In a sauvignon blanc special, Scottish Field wine columnist Peter Ranscombe picks pairings for asparagus.
FEW wines have such a strong affinity with a single ingredient as sauvignon blanc and asparagus, which is this month’s star ingredient in Scottish Field magazine.
Flick through any book on wine and the tasting notes for the more savoury style of sauvignon blanc are littered with the word “asparagus” again and again and again.
The grape’s heartland is the Loire Valley in the North of France, but it has successfully spread throughout the world, with exciting examples grown in Chile, South Africa and New Zealand, where the variety accounts for 72% of production and 86% of exports.
The Marlborough region may produce 89% of New Zealand’s sauvignon blanc, but that doesn’t mean it’s all created in the same gooseberry-laden copycat style.
Winemakers like Kevin Judd at Greywacke are doing very interesting things with their white wine, including ageing it in barrels and stirring its lees to help build-up its body and roundness in the mouth.
And if, like me, sauvignon blanc isn’t your cup of tea, then check out my alternative asparagus-friendly selection for this month’s star ingredient at https://www.scottishfield.co.uk/food-and-drink-2/blogs-food-drink/peter-wine-spirits/asparagus-alternatives-to-sauvignon-blanc/.
Domaine de Riaux Pouilly-Fumé, 2017
The Wine Society
Hailing from sauvignon blanc’s spiritual home in Northern France’s Loire Valley, this has asparagus notes galore on the palate. Those flavours are joined by lemon and green pepper to balance the wine’s crisp acidity. It’s elegant, it’s refreshing, and it has some cheeky wee green apple and lemon sherbet aromas on the nose too. It’s made by Alexis Jeannot, who is following in his family’s 200-year-old winemaking tradition. Also, keep your eyes peeled for sauvignon blanc from other famous areas along the Loire river too, including Sancerre and Touraine.
Riveras Sauvignon Blanc, 2018
Chile produces some great value sauvignon blanc, including this well-balanced example from the Leyda Valley. Apricot, lemon and more savoury lemon rind on the nose lead into more citrus on the palate. The acidity is elegant and restrained, and there’s plenty of harmonious fruity flavours. Aldi’s Exquisite Collection Leyda Sauvignon Blanc (£5.49) is also a worthy candidate, but I reckon it’s worth trading up to the Riveras to gain the extra freshness in the acidity, which will work so well with asparagus.
Finest Fairtrade Breede River Sauvignon Blanc, 2018
Sauvignon blanc in the classic savoury South African style and carrying the Fairtrade mark to add to its credentials.
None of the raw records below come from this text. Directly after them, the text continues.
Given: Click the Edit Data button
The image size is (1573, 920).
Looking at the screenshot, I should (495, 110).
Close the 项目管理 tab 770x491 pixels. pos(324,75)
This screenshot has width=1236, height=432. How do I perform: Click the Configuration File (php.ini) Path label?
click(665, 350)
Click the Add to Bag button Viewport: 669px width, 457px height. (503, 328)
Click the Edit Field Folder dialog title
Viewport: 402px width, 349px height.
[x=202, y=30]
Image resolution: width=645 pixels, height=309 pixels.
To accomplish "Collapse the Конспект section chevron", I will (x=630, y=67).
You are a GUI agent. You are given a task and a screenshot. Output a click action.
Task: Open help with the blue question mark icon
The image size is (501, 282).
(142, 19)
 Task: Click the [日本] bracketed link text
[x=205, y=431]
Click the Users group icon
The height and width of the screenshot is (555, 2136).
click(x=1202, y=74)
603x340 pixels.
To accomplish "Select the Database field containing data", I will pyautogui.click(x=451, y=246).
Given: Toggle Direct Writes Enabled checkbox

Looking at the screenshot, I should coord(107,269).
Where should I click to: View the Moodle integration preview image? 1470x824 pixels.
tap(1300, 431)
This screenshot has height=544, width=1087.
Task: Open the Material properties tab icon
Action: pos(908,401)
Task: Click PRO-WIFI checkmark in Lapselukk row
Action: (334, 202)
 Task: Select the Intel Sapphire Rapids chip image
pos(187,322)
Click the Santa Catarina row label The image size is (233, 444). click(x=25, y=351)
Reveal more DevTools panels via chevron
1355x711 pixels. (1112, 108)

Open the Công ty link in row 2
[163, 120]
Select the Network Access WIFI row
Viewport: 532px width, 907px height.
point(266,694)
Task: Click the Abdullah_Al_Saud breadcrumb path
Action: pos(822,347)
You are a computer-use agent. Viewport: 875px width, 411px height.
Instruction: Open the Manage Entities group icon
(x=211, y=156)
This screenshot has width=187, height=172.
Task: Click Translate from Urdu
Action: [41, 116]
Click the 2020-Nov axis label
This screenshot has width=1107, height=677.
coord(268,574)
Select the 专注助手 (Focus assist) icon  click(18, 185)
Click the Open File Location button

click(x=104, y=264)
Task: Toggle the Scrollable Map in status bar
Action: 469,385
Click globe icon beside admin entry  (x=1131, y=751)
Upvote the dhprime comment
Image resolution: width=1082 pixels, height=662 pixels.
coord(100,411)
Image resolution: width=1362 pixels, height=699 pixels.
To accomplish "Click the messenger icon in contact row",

On the nose, there are plenty of asparagus and green pepper aromas, with the wine’s acidity balanced by more of the green vegetable flavours on the palate, before ending with warmer and rounder gooseberry notes on the finish. The extra cash that Fairtrade wines has brought into South Africa has made a big difference to education and health projects. The Co-operative and Scotmid remain leaders when it comes to stocking Fairtrade wines, but previous entries on The Grape & The Grain drinks blog are full of other ideas too.
Elephant Hill Hawke’s Bay Sauvignon Blanc, 2016
Corney & Barrow
New Zealand sauvignon blanc, but not as we know it, hailing from Hawke’s Bay instead of Marlborough. The difference for me is more savoury asparagus and lemon aromas and flavours, echoing the classic Loire style, while still retaining some of New Zealand’s characteristic passionfruit and gooseberry notes. What both Hawke’s Bay and Marlborough share is the crisp acidity, which will work nicely with asparagus dishes. Elephant Hill also produces a range of interesting chardonnays and syrahs, as I discovered last year during a tasting in London.
Greywacke Wild Sauvignon Blanc, 2016
Demonstrating that not all New Zealand sauvignon blanc is born equal, Kevin Judd made this wine in old oak barrels. Judd was the winemaker at the famous Cloudy Bay winery for 25 years before setting up Greywacke in 2009 and is one of the people responsible for securing Marlborough sauvignon blanc’s place on the international stage. His “Wild” sauvignon blanc is fascinating, using wild instead of inoculated yeasts to turn the grape sugars into alcohol. The result is smoky notes on the nose and a deliciously savoury palate featuring lemon rind and apricot, as well as asparagus and green bean flavours. I noticed that Villeneuve Wines has the 2015 Greywacke Wild Sauvignon Blanc (£28) on its website and it would be interesting to see how that’s developed – one of my all-time favourite tastings remains a five-year vertical of Judd’s Wild sauvignon blanc from 2009 to 2013.